Chyba nikt z nas jeszcze kilka tygodni temu nie przypuszczał, że sytuacja na Ukrainie zamiast zmierzać do szczęśliwego rozwiązania, będzie przyczyną obaw, niepokoju, aneksji Krymu przez Rosję, a także będzie polem propagandy jaką niektórzy pamiętają z okresu socjalizmu. Jednocześnie wielu z nas zdaje sobie sprawę, że sytuacja jest bardzo skomplikowana i wymaga nie lada zdolności politycznych i umiejętności dyplomatycznych od wszystkich, którzy zaangażowali się w rozwiązanie konfliktu.

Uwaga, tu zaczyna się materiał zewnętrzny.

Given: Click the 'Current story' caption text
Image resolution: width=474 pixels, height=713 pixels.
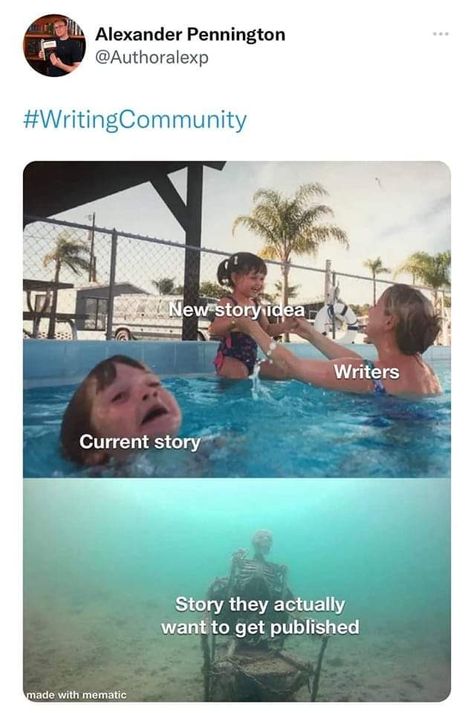Looking at the screenshot, I should (x=140, y=442).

Musimy pamiętać, że wolność nie jest nam dana raz na zawsze, musimy ją pielęgnować i o nią zabiegać. Historia zna przypadki kiedy byle iskra wystarczyła do rozpoczęcia konfliktu i ludzkich tragedii. Tym bardziej we wszystkich działaniach, musimy myśleć o Polskiej Racji Stanu. Cieszę się, że na czele Rządu, a także Ministerstwa Spraw Zagranicznych, stoją osoby, które w sposób bardzo dojrzały, przemyślany i odpowiedzialny podejmują rozmowy i działania , które są bardzo pozytywnie oceniane nie tylko na scenie międzynarodowej (co się zdarza bardzo często) ale również przez opozycję (co zdarza się niestety niezwykle rzadko).

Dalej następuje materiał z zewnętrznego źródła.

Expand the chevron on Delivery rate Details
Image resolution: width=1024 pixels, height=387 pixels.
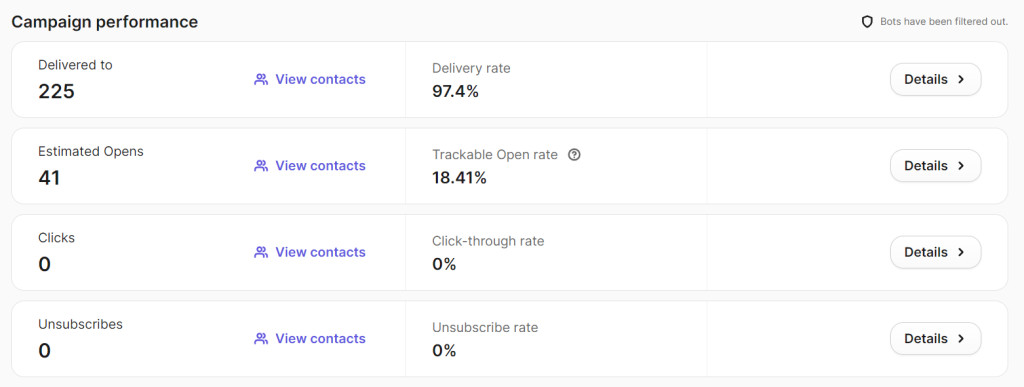[x=961, y=80]
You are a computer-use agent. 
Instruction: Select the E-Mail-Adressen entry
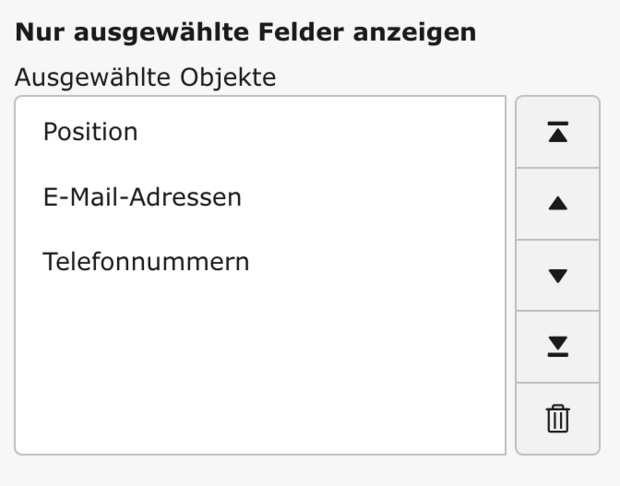click(142, 197)
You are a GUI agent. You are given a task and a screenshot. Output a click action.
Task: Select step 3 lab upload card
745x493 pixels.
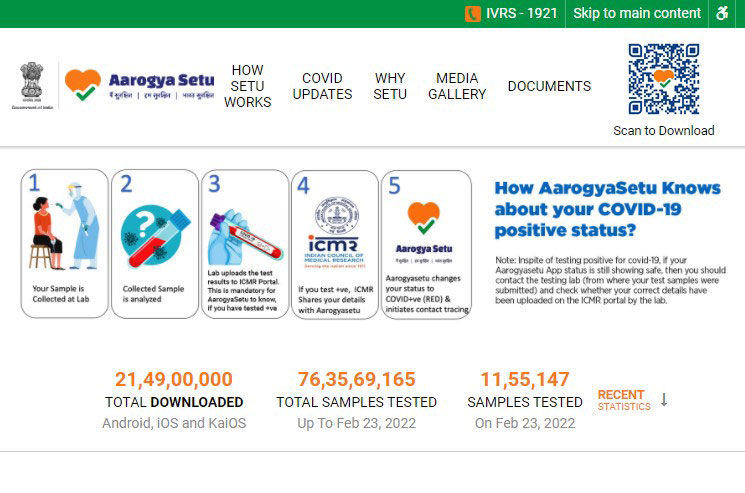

Wolność, demokracja i pokój są niezwykłą wartością. Najbardziej docenianą przez tych z nas, którzy mają rodziny, małżonka, dzieci, rodzeństwo. Przez tych, którzy są odpowiedzialni za drugiego człowieka. Działanie w emocjach, zemsta czy samotność, nigdy nie są dobrymi doradcami. Szczególnie w czasach, których jesteśmy świadkami. Musimy okiełznać naszą ułańską duszę i do głosu dopuścić rozum. I pamiętajmy o konfliktach, o których świat zapomina. O bezsensownych wojnach, których ofiarami są niewinni ludzie. W tym momencie przypominają mi się słowa rannego trzylatka z Syrii, który powiedział: „Opowiem wszystko Bogu”.

Patrząc na moją rodzinę, moje córki, a także na tysiące rodzin z Podkarpacia i z Polski, cieszę się, że w tych trudnych czasach mamy odpowiedzialnych ludzi na szczytach władzy. Przedstawiciele Polski wyrobili sobie na przestrzeni nie tylko ostatnich tygodni, ale ostatnich kilku lat, także w czasie polskiej Prezydencji w Radzie Unii Europejskiej w 2011 roku, opinię dobrych negocjatorów, którzy rozsądnie spoglądają na politykę międzynarodową i europejską. To jest postępowanie, które procentowało będzie jeszcze przez wiele lat jeżeli nie zaprzepaścimy tego dorobku.